Once upon a time, humans spent their days hunting and gathering food and securing shelter for themselves. They did this for millennia until, suddenly, within the last century, both were much easier to find. Food became abundant for those fortunate enough to live in the affluent and productive West. Tragically, this has not been the case for everyone in the world, but, for the majority of people living in North America and Europe, it has become easier and cheaper to fill refrigerators and pantries than ever before.

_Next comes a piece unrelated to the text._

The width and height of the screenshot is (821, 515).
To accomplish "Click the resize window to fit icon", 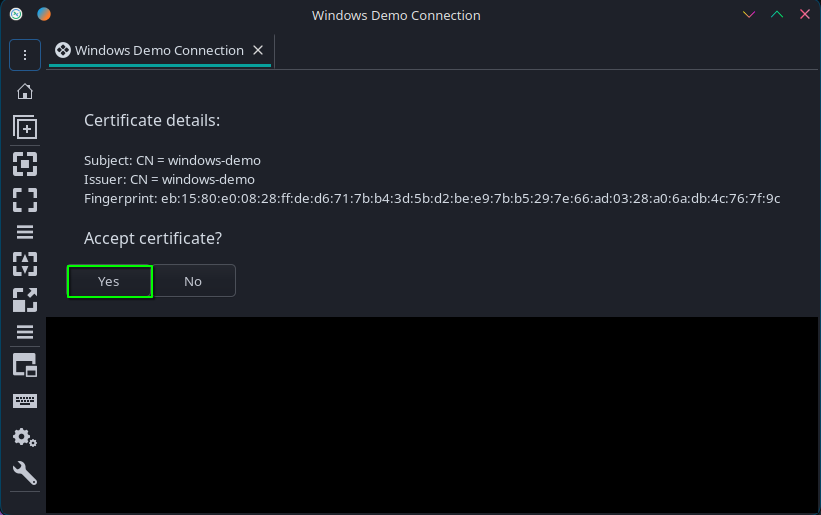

You’d think we’d be happy about this. Eliminating such a huge historic stress should be cause for celebration, freeing up countless hours each day to pursue other interests. But it seems to have done the opposite. Now that people have the time and energy for scrutinizing the nitty-gritty details of nutrition, it has, somewhat counterintuitively, created a bizarre new culture of paranoia and stress surrounding food that, I suspect, did not exist when people were just thankful to have something on their plates.

• By the ongoing, ever-changing public debates over what is healthy and what is not
• By the difficulty of finding foods that meet idealistic health, ethical, and environmental criteria
• By the many dietary restrictions/whims of my friends and family that make gatherings so hard to organize and so… not fun
• By the sheer amount of work it takes to prepare food from scratch for a growing family every day, i.e. planning ahead to soak those beautiful organic heirloom local CSA-sourced beans to be folded in a homemade corn tortilla for a plant-based, wheat-free, zero-waste dinner
• By the excess plastic packaging in everything
• By driving 30 km to pick up my weekly CSA share
• By looking at my friends’ Instagram posts about foods and wondering if I should do the same – and simultaneously thinking, Why the heck do you think I care about what you ate?
• By trying to figure out which milk to drink, and feeling silly for wanting milk in my coffee
• By feeling guilty for not being vegan
• By certain foods being labeled as “bad” and others as “good” (I’m thinking of my sister’s incredible wood-fired pizza and bagels that, according to my naturopath, should be a big NO but are a great source of joy for me. How to enjoy without guilt tainting its flavor?)
• By food being taken out of the context of social wellbeing and emotional happiness, or being considered only within that context
• By the way in which food has become a status symbol, reflecting on my priorities, my ability as a mother and wife, how effectively I juggle work-life balance, my income level, how my husband and I divide labor
• By the fact that a homemade cake is a stick of dynamite at a women’s book club meeting
• By the lack of appreciation I witness in others – not eating everything on their plate, allowing kids to be picky and throw away food, rejecting food that’s been prepared generously but does not meet dietary preferences, etc.

I sound like a miserable old curmudgeon; but I wish we could go back – or move forward – to a time when food is simply food, free from paralyzing moral associations and such. I’m not saying that we shouldn’t be listening to new scientific research or questioning old, outdated ways of preparing meals and nourishing our bodies, but I do think things have gone too far.

The issues mentioned in my list above are all very real, serious, and worthy of consideration, and I do not wish to take anything away from them; but the cumulative effect of this knowledge, the weight of it all piled on top of me while standing in the supermarket, at the farmers’ market, in my kitchen, is overwhelming. It simply takes too much mental energy to navigate such a labyrinth of issues.

I don’t have a solution, but I have reached a point where I refuse to beat myself up anymore over always trying to make the perfect choice.